■ Activity
Please return exactly the lines from the top of the data through the line that contains "Screen dimensions: 642x339", and skip all pictures.

(Screenshot grounding data)

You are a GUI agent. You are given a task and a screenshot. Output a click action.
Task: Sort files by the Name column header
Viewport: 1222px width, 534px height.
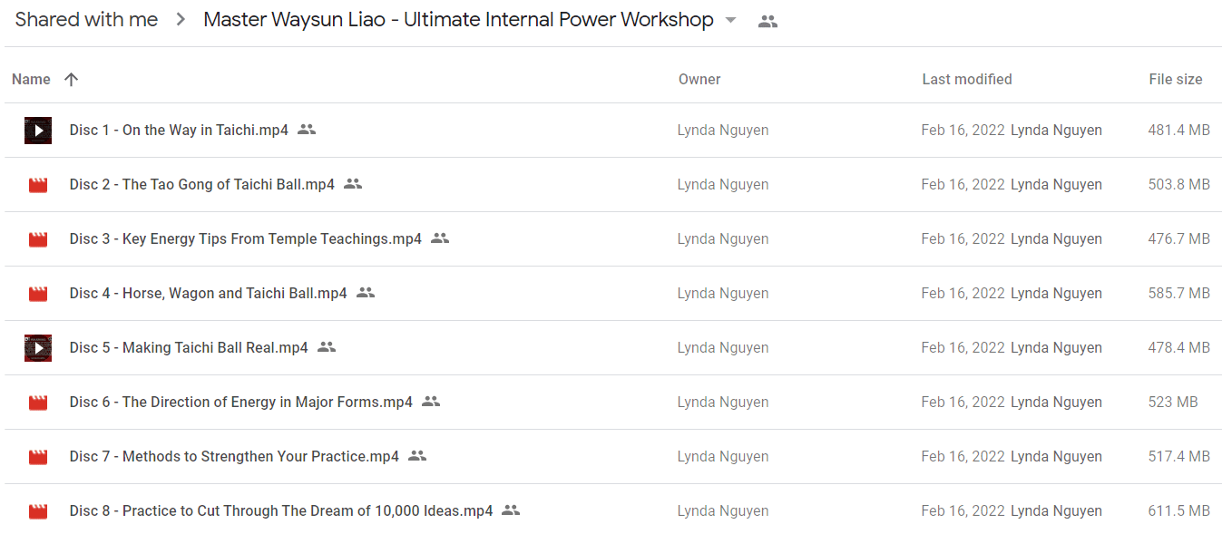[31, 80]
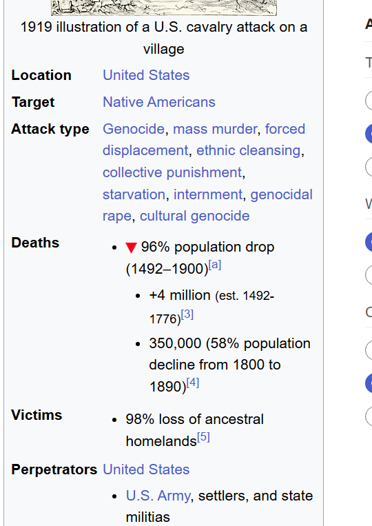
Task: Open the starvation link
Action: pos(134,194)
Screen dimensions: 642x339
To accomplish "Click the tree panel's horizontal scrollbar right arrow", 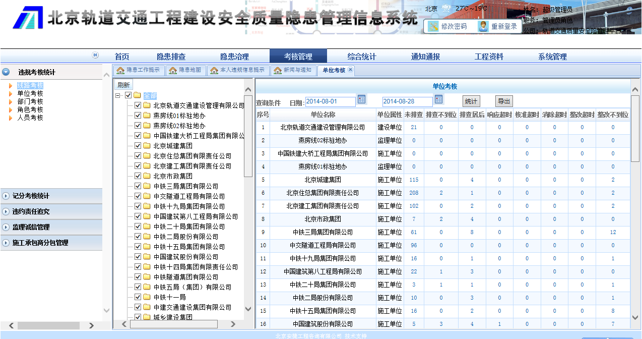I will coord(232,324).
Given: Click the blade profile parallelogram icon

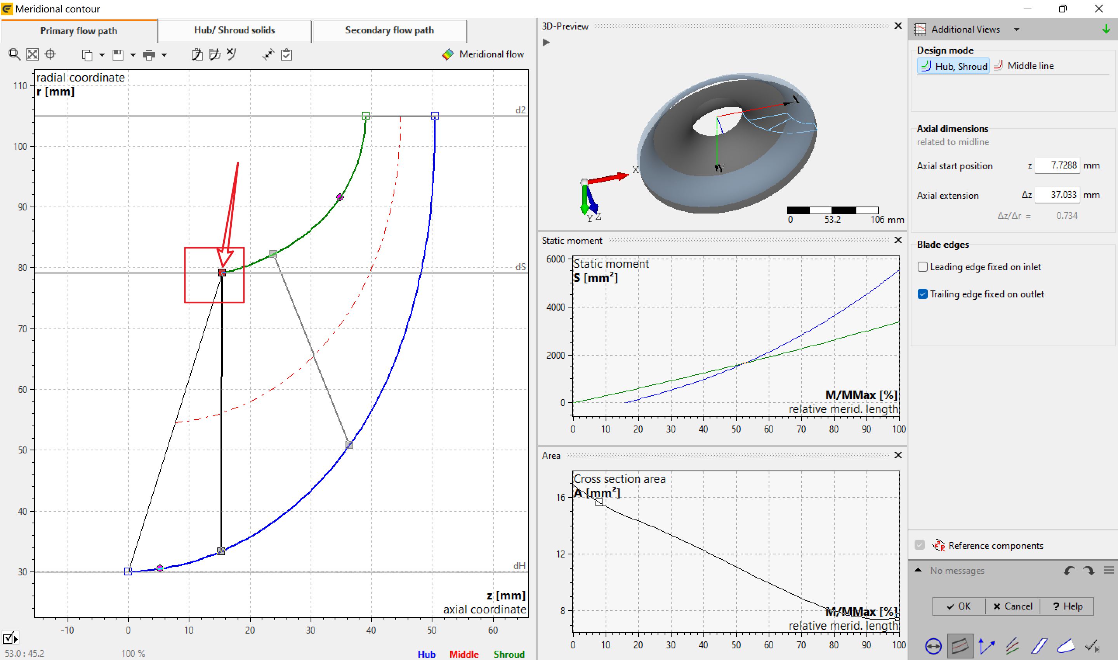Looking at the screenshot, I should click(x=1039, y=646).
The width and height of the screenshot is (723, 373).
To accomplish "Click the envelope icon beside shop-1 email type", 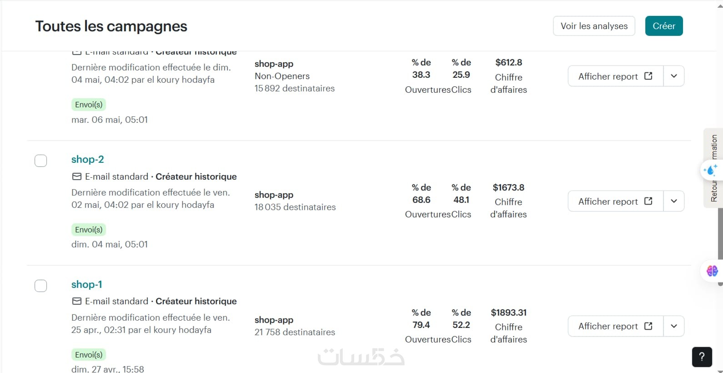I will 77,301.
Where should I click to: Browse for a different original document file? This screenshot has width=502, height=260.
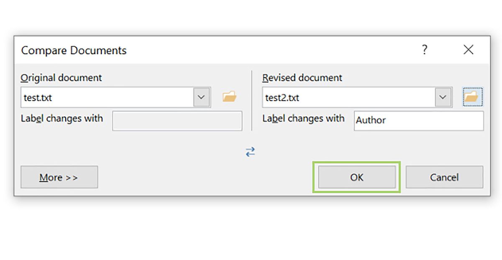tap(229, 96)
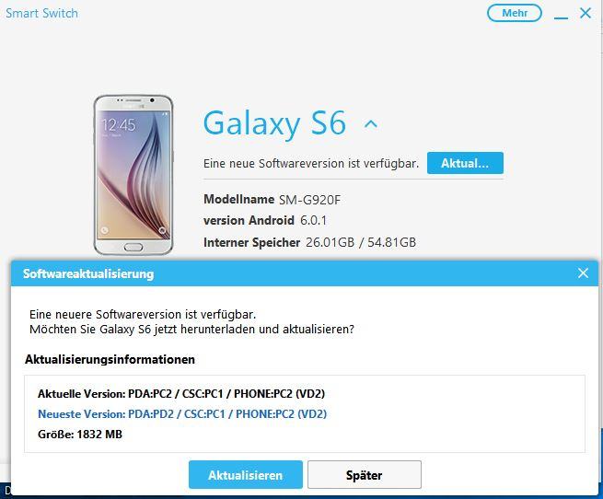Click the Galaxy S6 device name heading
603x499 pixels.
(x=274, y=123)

■ Task answer
You are a GUI agent. You are given a task and a screenshot. Output a click action.
Task: Sort files by the Name column header
Viewport: 1222px width, 534px height.
[31, 80]
Task: Open the starvation link
Action: pos(134,194)
Screen dimensions: 642x339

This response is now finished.